■ What to do
**a.** In the post on the Rubik's Cube Claude Skill, what led the author to build the skill? Answer in one to three sentences.
**b.** Reproduce everything in the Rubik's Cube Claude Skill post from "Got a scrambled" down to "step-by-step solving instructions.".
**c.** Answer these from the Rubik's Cube Claude Skill post, one per line:
(i) How many photos does the skill use to solve the cube?
(ii) What file is named as the heart of a Claude Skill?
(iii) Which three natural strengths of Claude do Claude Skills combine with external tools?

[[ Text for analysis, beginning ]]

Got a scrambled Rubik's Cube gathering dust on your desk? I did too, which prompted me to build a Claude Skill that solves it from six photos. Take pictures of each face, and Claude analyzes them, validates the cube state, and returns step-by-step solving instructions.

This project became a perfect way to understand how Claude Skills work—and discover some surprising aspects of building AI-powered workflows.

What Are Claude Skills?

Claude Skills are procedural workflows that extend Claude's capabilities by combining its natural strengths (vision, reasoning, conversation) with external tools like Python scripts, APIs, or command-line utilities.

The heart of a Claude Skill is a SKILL.md file—a markdown document containing step-by-step instructions that Claude follows. Think of it as a playbook that tells Claude how to orchestrate a complex task from start to finish.

[[ Text for analysis, end ]]
[[ Data extracts, beginning ]]

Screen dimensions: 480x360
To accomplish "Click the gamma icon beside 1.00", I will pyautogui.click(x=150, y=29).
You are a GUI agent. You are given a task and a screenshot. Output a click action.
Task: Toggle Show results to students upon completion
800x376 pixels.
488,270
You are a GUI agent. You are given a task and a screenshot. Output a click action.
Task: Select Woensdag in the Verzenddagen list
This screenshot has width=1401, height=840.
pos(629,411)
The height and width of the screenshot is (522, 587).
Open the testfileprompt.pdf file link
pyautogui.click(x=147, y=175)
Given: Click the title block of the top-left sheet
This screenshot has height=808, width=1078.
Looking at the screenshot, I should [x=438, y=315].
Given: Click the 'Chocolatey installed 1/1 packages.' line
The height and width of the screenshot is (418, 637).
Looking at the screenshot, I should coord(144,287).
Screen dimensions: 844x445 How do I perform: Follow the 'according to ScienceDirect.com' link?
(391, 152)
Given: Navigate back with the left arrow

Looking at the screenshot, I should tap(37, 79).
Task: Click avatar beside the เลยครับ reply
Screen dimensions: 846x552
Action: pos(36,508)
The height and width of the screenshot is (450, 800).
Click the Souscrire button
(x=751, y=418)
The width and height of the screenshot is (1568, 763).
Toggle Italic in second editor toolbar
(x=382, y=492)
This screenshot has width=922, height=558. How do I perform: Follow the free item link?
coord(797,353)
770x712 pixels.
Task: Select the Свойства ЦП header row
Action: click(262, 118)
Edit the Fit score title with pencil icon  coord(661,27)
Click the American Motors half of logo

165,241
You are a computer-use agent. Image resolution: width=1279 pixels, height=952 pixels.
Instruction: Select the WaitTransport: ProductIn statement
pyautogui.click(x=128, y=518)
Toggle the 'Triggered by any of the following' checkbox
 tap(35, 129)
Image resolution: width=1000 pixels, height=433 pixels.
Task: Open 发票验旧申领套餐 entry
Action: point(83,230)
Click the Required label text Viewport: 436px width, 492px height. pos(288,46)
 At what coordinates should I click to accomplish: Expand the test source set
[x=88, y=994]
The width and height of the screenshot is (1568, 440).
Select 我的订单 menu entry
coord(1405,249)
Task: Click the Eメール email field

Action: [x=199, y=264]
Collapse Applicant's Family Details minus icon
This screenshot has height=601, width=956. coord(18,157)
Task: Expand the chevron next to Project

[[ Data extracts, end ]]

■ Solutions per task
**a.** The author had a scrambled Rubik's Cube gathering dust on the desk. That prompted building a Claude Skill that solves the cube from six photos.

**b.**
Got a scrambled Rubik's Cube gathering dust on your desk? I did too, which prompted me to build a Claude Skill that solves it from six photos. Take pictures of each face, and Claude analyzes them, validates the cube state, and returns step-by-step solving instructions.

**c.**
(i) Six
(ii) SKILL.md
(iii) Vision, reasoning, and conversation